Start of Block

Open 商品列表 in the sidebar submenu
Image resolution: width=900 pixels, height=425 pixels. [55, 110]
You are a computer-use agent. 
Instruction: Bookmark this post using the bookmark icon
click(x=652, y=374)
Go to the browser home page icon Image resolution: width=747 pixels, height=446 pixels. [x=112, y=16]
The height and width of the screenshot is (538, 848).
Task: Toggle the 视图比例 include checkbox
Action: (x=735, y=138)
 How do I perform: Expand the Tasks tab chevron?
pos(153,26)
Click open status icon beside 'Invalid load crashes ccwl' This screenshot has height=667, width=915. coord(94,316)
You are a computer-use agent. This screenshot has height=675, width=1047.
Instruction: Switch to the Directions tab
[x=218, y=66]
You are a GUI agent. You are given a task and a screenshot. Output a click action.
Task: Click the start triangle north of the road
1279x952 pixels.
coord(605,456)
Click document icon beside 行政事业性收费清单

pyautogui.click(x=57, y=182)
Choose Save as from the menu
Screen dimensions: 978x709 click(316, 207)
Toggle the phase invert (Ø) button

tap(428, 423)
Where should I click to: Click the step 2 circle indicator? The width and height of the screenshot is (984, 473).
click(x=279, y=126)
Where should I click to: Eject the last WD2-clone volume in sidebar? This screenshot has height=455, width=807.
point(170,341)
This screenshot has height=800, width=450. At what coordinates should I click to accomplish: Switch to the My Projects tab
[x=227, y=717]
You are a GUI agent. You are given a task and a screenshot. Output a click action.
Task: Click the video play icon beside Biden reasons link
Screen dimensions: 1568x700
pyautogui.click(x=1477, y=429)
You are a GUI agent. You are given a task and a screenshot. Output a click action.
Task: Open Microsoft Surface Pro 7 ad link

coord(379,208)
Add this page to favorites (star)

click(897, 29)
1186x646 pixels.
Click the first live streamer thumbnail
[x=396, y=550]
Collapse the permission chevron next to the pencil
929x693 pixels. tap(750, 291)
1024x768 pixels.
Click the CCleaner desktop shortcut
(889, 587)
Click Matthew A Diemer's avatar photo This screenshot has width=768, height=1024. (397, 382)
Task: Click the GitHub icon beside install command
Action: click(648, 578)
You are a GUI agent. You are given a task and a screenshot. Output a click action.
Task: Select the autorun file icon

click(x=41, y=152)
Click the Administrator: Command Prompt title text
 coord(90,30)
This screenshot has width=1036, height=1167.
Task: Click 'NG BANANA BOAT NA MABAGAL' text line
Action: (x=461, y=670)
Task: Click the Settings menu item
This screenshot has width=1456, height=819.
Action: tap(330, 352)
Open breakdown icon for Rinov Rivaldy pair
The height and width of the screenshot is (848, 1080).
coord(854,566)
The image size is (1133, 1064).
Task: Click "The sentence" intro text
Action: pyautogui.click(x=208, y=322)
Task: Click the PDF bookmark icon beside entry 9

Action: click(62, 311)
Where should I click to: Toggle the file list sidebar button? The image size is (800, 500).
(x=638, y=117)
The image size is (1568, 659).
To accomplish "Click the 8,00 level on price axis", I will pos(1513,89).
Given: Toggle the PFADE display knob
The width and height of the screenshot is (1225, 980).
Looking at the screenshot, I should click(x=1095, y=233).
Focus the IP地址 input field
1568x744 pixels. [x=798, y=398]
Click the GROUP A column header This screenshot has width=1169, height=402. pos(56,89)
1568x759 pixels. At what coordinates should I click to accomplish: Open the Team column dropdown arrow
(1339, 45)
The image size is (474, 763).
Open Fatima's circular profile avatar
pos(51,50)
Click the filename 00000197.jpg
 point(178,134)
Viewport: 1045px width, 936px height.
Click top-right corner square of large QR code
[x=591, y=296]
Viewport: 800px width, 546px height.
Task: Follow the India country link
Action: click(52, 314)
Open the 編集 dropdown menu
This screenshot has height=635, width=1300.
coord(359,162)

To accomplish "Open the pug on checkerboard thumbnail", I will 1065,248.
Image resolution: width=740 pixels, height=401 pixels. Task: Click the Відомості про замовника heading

End of Block

# Your task:
The reply should hold only the lines of the listing above starting at the line containing "Task: Click the PDF" and ending at the line containing "Given: Toggle the PFADE display knob", exactly as written.

# Answer section:
Task: Click the PDF bookmark icon beside entry 9

Action: click(62, 311)
Where should I click to: Toggle the file list sidebar button? The image size is (800, 500).
(x=638, y=117)
The image size is (1568, 659).
To accomplish "Click the 8,00 level on price axis", I will pos(1513,89).
Given: Toggle the PFADE display knob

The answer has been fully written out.